Ferguson and the Criminalization of American Life
David Graeber
The Department of Justice's investigation of the Ferguson Police
Department has scandalized the nation, and justly so. But the
department's institutional racism, while shocking, isn't the report's
most striking revelation.
More damning is this: in a major American city, the criminal justice system perceives a large part of that city's population not as citizens to be protected, but as potential targets for what can only be described as a shake-down operation designed to wring money out of the poorest and most vulnerable by any means they could, and that as a result, the overwhelming majority of Ferguson's citizens had outstanding warrants.
Many will try to write off this pattern of economic exploitation as some kind of strange anomaly. In fact, it's anything but. What the racism of Ferguson's criminal justice system produced is simply a nightmarish caricature of something that is beginning to happen on every level of American life; something which is beginning to transform our most basic sense of who we are, and how we—or most of us, anyway—relate to the central institutions of our society, in ways that are genuinely disastrous.
The DOJ's report has made us all familiar with the details: the constant pressure on police to issue as many citations as possible for minor infractions (such as parking or seat-belt violations) and the equal pressure on the courts to make the fines as high as possible; the arcane court rules apparently designed to be almost impossible to follow (the court's own web page contained incorrect information); the way citizens who had never been found guilty—indeed, never even been accused—of an actual crime were rounded up, jailed, threatened with "indefinite" incarceration in fetid cells, risking disease and serious injury, until their destitute families could assemble hundreds if not thousands of dollars in fines, fees, and penalties to pay their jailers.
As a result of such practices, over three quarters of the population had warrants out for the arrest at any given time. The entire population was criminalized.
It's important to remember though that these were not criminal warrants. The inhabitants were not even being accused of actual crimes (that is, felonies or misdemeanors.) Parking tickets, or tickets for unmoved lawns or improperly placed trash receptacles, are not criminal matters, they are violations of administrative codes having the same legal standing as, say, a supermarket's failure to take a loaf of bread past the due date off their shelves. They were simply being treated as if they were criminals.
Obviously, this picture has almost nothing to do with anything we normally consider "justice." Still, if the image of police terrorizing and manhandling citizens over parking fines seems bizarre, it's partly because we tend to forget who and what the police actually are. The police spend very little of their time dealing with violent criminals—indeed, police sociologists report that only about 10% of the average police officer's time is devoted to criminal matters of any kind. Most of the remaining 90% is spent dealing with infractions of various administrative codes and regulations: all those rules about how and where one can eat, drink, smoke, sell, sit, walk, and drive. If two people punch each other, or even draw a knife on each other, police are unlikely to get involved. Drive down the street in a car without license plates, on the other hand, and the authorities will show up instantly, threatening all sorts of dire consequences if you don't do exactly what they tell you.

TASKS FOR THIS EXERCISE →
(a) In the Ferguson essay, what share of the average police officer's time do police sociologists say goes to criminal matters of any kind?
(b) Extract, word for word, the passage of the Ferguson essay that begins with the words containing "Ferguson and the" and ends with "had outstanding warrants.".

SUPPLIED INFORMATION →
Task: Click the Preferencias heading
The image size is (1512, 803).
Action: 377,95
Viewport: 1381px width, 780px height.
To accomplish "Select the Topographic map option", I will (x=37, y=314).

SOLUTIONS BELOW →
(a) Only about 10%.

(b)
Ferguson and the Criminalization of American Life
David Graeber
The Department of Justice's investigation of the Ferguson Police
Department has scandalized the nation, and justly so. But the
department's institutional racism, while shocking, isn't the report's
most striking revelation.
More damning is this: in a major American city, the criminal justice system perceives a large part of that city's population not as citizens to be protected, but as potential targets for what can only be described as a shake-down operation designed to wring money out of the poorest and most vulnerable by any means they could, and that as a result, the overwhelming majority of Ferguson's citizens had outstanding warrants.